Менгар замолчал. В кабинете явно стало темнее: то ли туча набежала, то ли сумерки сгустились, – не знаю.

– Ах, люди, люди, – с оттенком умиления в голосе прибавил профессор. – Уму непостижимо, во что они вкладывают понятие о чести. То, что болтается между ног, должно бы красоваться на голове, как корона.

Он встал. В мрачноватом – красное дерево и кожа, – плохо освещенном кабинете его блеклое лицо почти светилось. Тонкие губы растянулись в непривычной улыбке, а нестареющие глаза погрустнели. Где‑то в глубине квартиры рассы´пались ноты мелодии Рамо, словно прозрачные дождевые капли упали на вековую пыль французских проселочных дорог.

– Простите, что заставил вас потратить время попусту, месье, – сказал профессор и протянул мне руку. – Заболтался, а рекомендации‑то никакой вам толком не дал. Есть, разумеется, другие специалисты: Нимен в Швейцарии, Хорсшит в Германии… Все зависит от того, что вы понимаете под словом “любовь”.

– Вы помогли мне наилучшим образом, – сказал я.

Профессор склонил голову набок и прислушался.

– Моя жена любит Рамо и Люлли, – сказал он, – и я сам со временем к ним пристрастился, потому что каждый раз, когда слышу эти мелодии, думаю о ней. Мы женаты уже пятьдесят лет, и все эти годы она играет на клавесине.

Он с некоторой поспешностью проводил меня до дверей. По-моему, ему хотелось поскорее остаться наедине с женой.

На улице я зашел в бистро. В голове все смешалось. Тянуть больше нельзя, твердил я себе, но и решиться ни на что не мог – так бы и дал себе пинка!

– Дайте мне, пожалуйста, пинка! – брякнул я официанту.

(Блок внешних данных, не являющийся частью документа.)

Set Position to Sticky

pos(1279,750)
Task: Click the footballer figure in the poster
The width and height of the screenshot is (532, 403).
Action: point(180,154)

И только увидев на его совершенно бесстрастном лице тень раздражения – кто‑то еще пытается чем‑то его удивить, его, бывалого парижского официанта! – поправился:

– Я хотел сказать, пивка.

Слегка разочарованный тем, что все вернулось в рамки, официант удалился к стойке. Пойду позвоню Лауре, подумал я, и попрошу прийти в это крошечное кафе в Латинском квартале. Оно ничуть не изменилось с тех пор, как я был студентом; здесь, в этих стенах, звучало столько любовных клятв и было пролито столько прощальных слез, что мы выйдем отсюда, уверенные: ничего никогда не кончается и сказать: “Мы больше не увидимся” – все равно что назначить новое свидание. Слишком я любил Лауру, чтобы смириться с потерей будущего. Как скажешь: “навсегда”, если тебе уже отмерен срок? Я превратился в старого лгуна, который, выходит, врал душой и телом – самые искренние чувства опошлялись меркантильной экономией сил и заботой о технических деталях. Теперь уже не в гордости и не в самолюбии было дело, я шел на разрыв не для того, чтоб избежать позорного банкротства, а чтобы не потерять себя. Слишком я любил Лауру, чтобы тащиться на костылях, пытаясь догнать свою любовь. Я достал из кармана письмо, которое получил от нее утром, – она вечно оставляла за собой целый шлейф из этих писем, могла вдруг сунуть мне в руку или, пока я сплю рядом с ней, встать и написать очередное. Они обнаруживались у меня в карманах, приходили по почте, выпадали из книг – записки в несколько слов или плотно исписанные страницы, будто всюду пробивались побеги буйной, яркой зелени, пышно разросшейся под сияющим в ее сердце солнцем, слишком жарким для наших умеренных, тяготеющих к пастельным краскам широт.

Все утро, пока ты был на работе, я гуляла с тобой вдоль Сены и купила у букинистов сборник бразильского поэта Артюра Рембо – знаешь, того, что открыл истоки Амазонки и по трагической ошибке, которую давно пора предать забвению, родился французом. Тебе не понять, как важно для меня, чтобы ты был со мной, когда тебя нет рядом, а то Сена да Сена да парижское небо – никудышные спутники, им все это давным-давно осточертело, и вид у них ужасно скучный, годится только на почтовую открытку.